The number of paediatric patients living with a prolonged Disorder of Consciousness (DoC) is growing in high-income countries, thanks to substantial improvement in intensive care. Life expectancy is extending due to the clinical and nursing management achievements of chronic phase needs, including infections. However, long-known pharmacological therapies such as amantadine and zolpidem, as well as novel instrumental approaches using direct current stimulation and, more recently, stem cell transplantation, are applied in the absence of large paediatric clinical trials and rigorous age-balanced and dose-escalated validations.
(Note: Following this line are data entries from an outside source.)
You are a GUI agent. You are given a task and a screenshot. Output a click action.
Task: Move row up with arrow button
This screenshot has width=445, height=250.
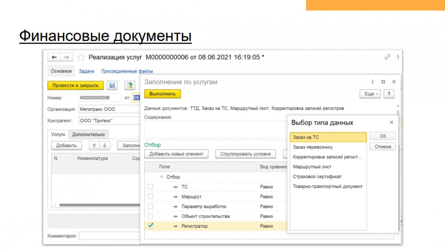pyautogui.click(x=94, y=145)
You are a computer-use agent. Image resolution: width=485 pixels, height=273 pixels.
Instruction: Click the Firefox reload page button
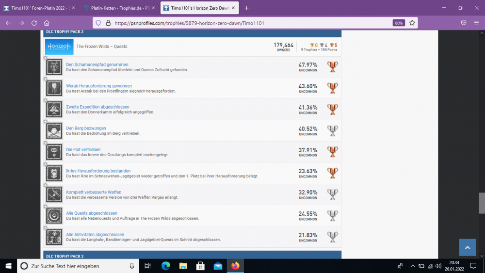(34, 23)

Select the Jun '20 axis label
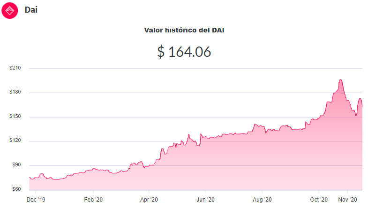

With evidence building up mainly through case reports and observational studies, there is a need for well-designed paediatric clinical trials and specific research on 0–4-year-old children. At such an early age, assessing residual and recovered abilities is most challenging due to the early developmental stage, incompletely learnt motor and cognitive skills, and unreliable communication; treatment options are also less explored in early age. In middle-income countries, the lack of rehabilitation services and professionals focusing on paediatric age hampers the overall good assistance provision. Young and fast-evolving health insurance systems prevent universal access to chronic care in some countries. In low-income countries, rescue networks are often inadequate, and there is a lack of specialised and intensive care, difficulty in providing specific pharmaceuticals, and lower compliance to intensive care hygiene standards. Despite this, paediatric cases with DoC are reported, albeit in fewer numbers than in countries with better-resourced healthcare systems. For patients with a poor prospect of recovery, withdrawal of care is inhomogeneous across countries and still heavily conditioned by treatment costs as well as ethical and cultural factors, rather than reliant on protocols for assessment and standardised treatments. In summary, there is a strong call for multicentric, international, and global health initiatives on DoC to devote resources to the paediatric age, as there is now scope for funders to invest in themes specific to DoC affecting the early years of the life course.